[START OF Records to process]

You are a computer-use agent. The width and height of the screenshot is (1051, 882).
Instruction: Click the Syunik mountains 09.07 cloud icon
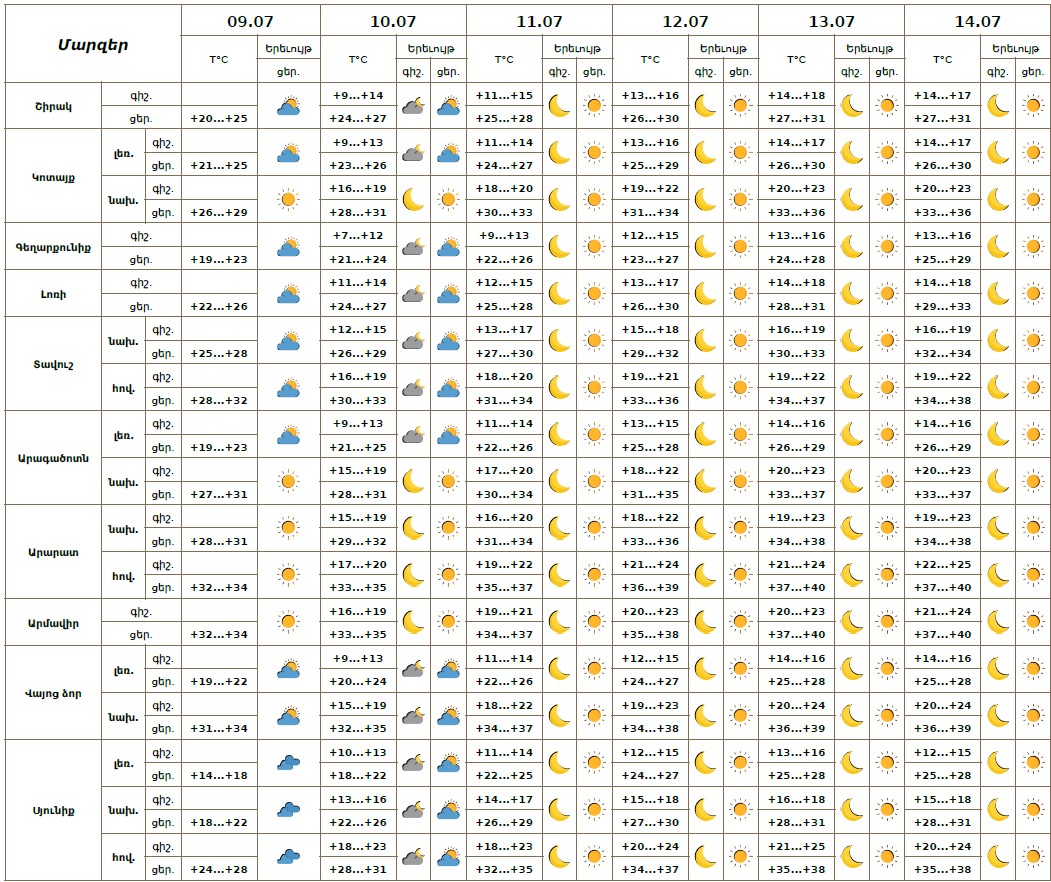coord(288,763)
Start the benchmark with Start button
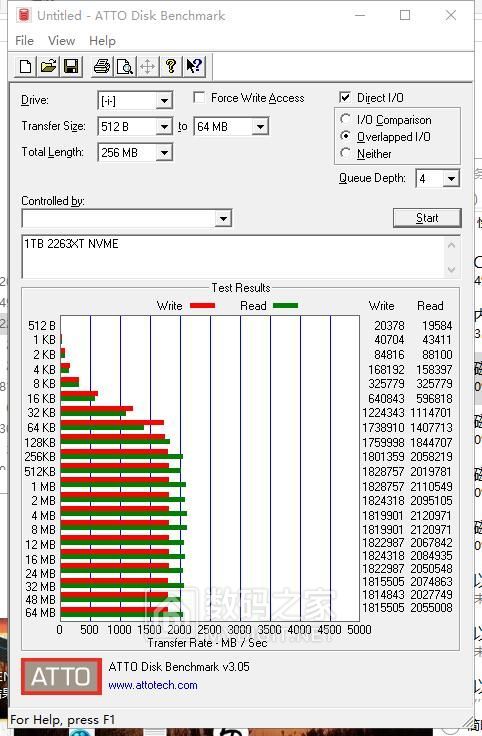Screen dimensions: 482x736 [x=427, y=218]
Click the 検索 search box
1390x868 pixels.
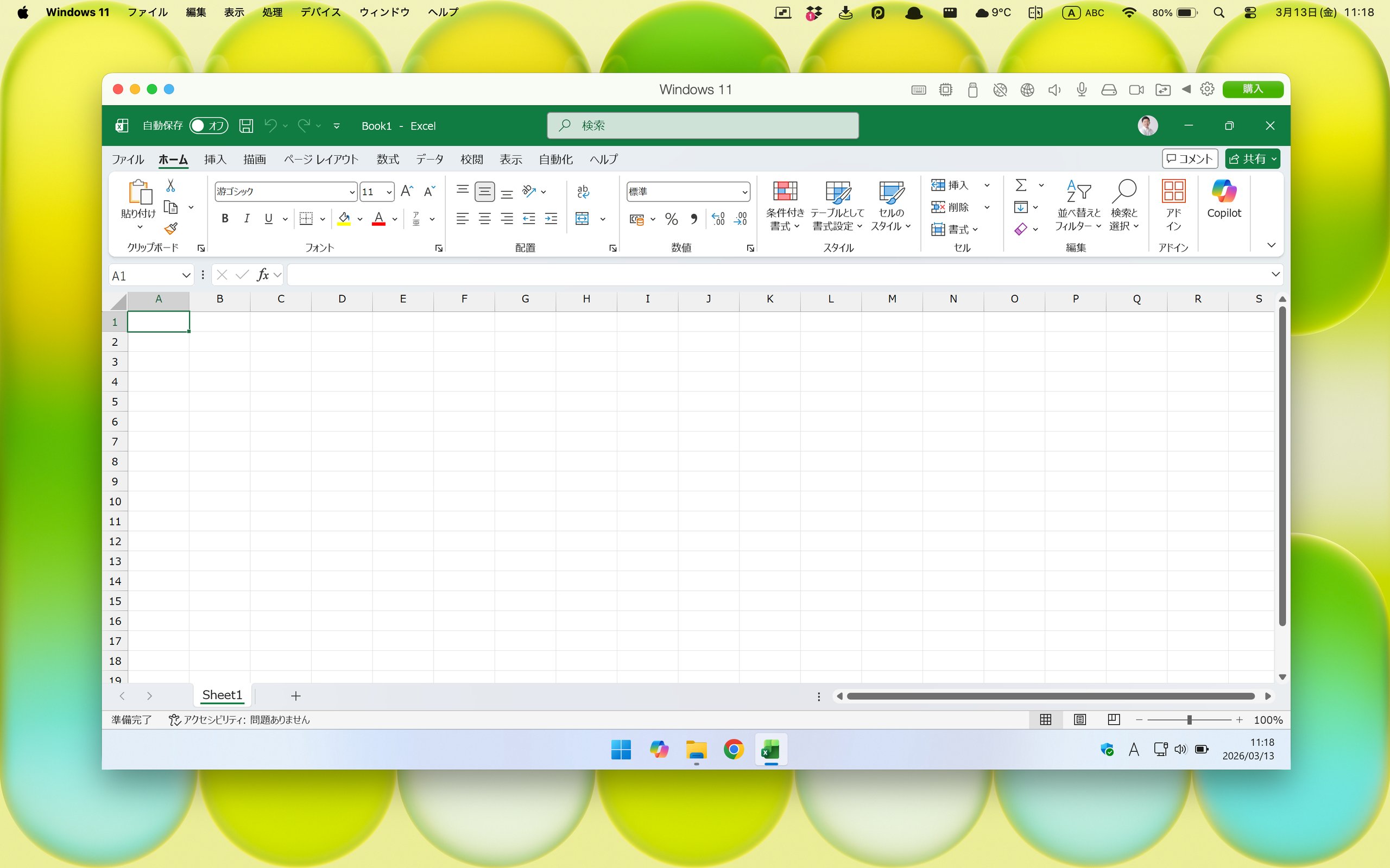tap(702, 126)
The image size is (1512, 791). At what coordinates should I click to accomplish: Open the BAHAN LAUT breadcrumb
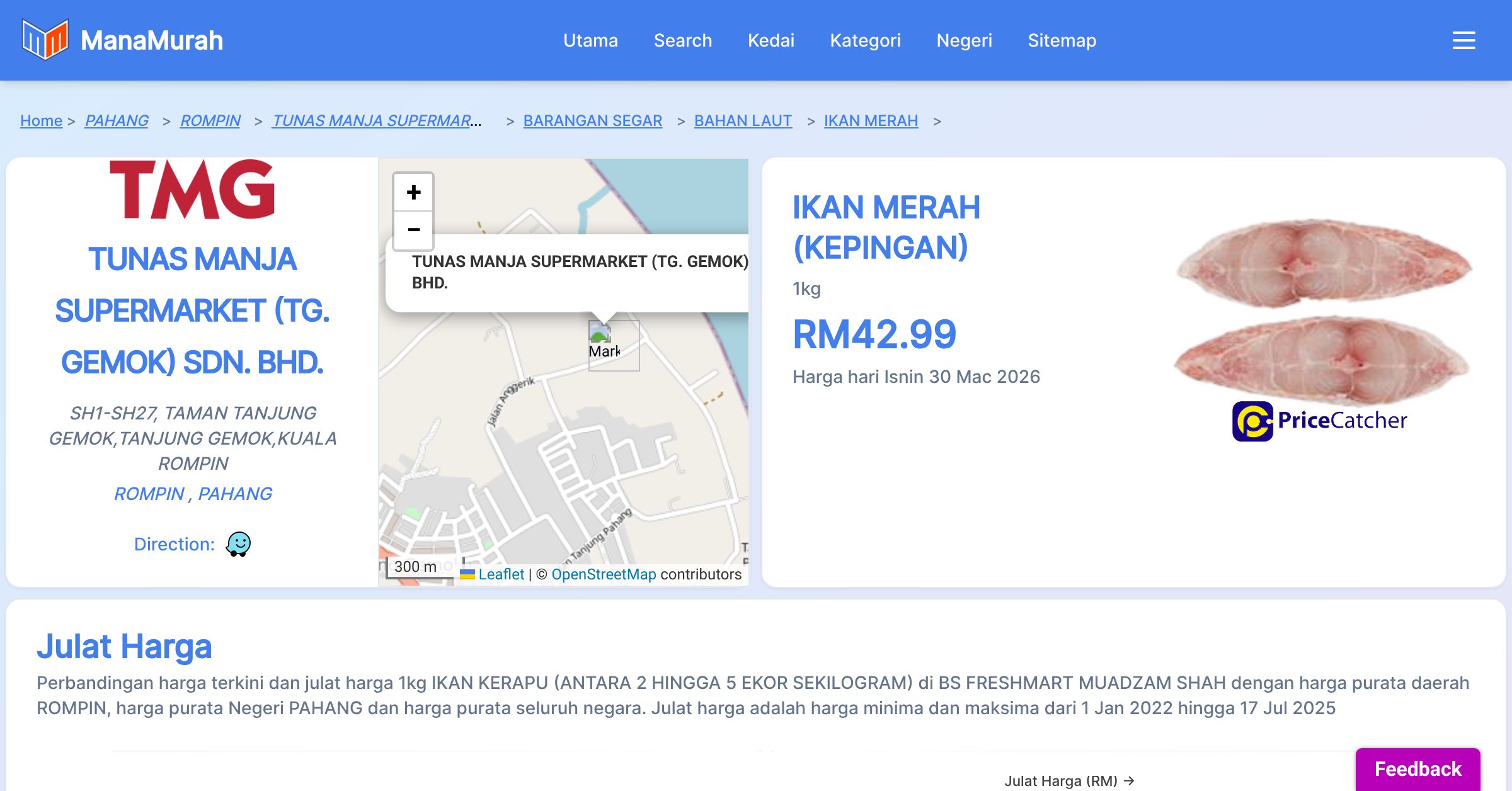743,120
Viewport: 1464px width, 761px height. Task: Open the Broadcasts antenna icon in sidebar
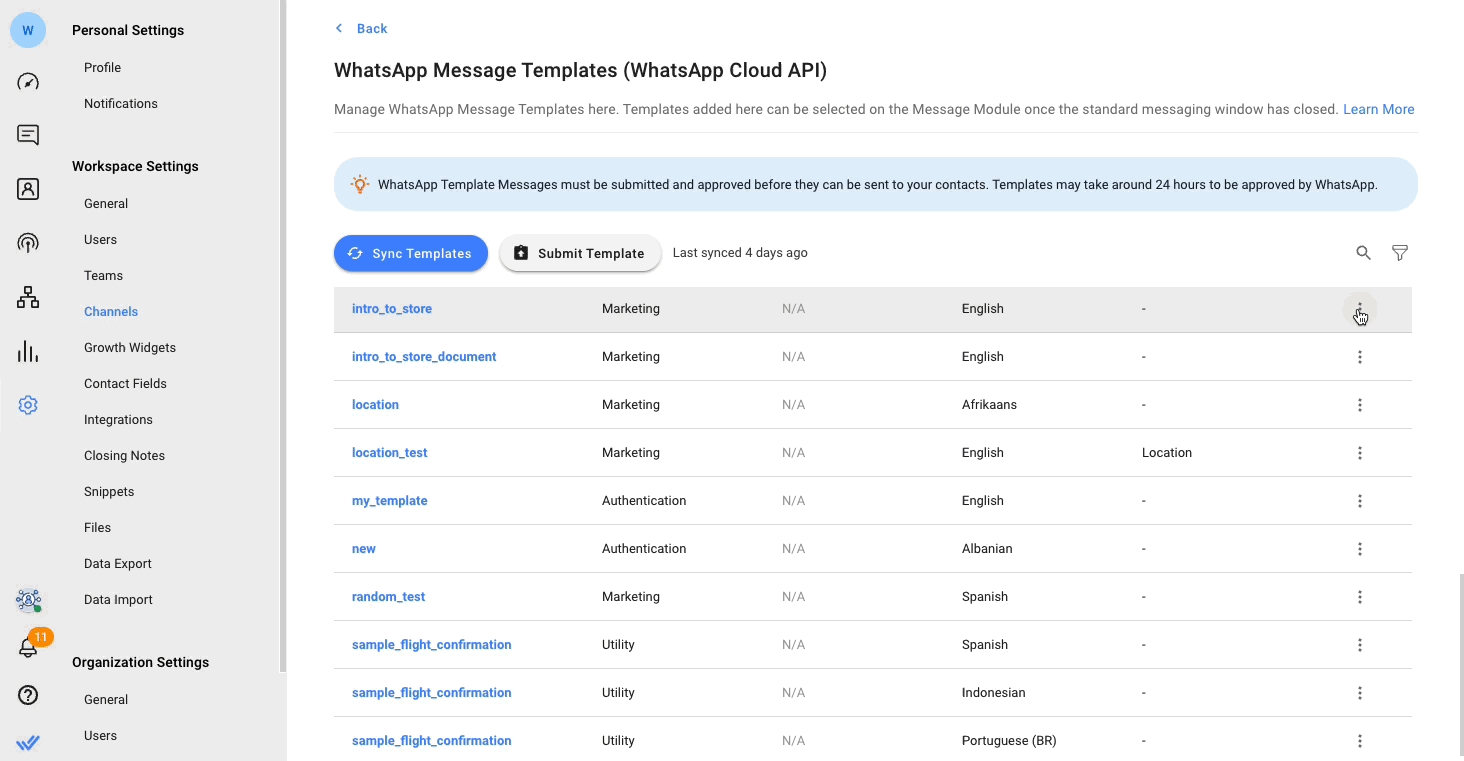pos(28,243)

[END OF Records to process]

Exercise prompt:
Count the lines in the items above that contain the word "height".

Correct output:
2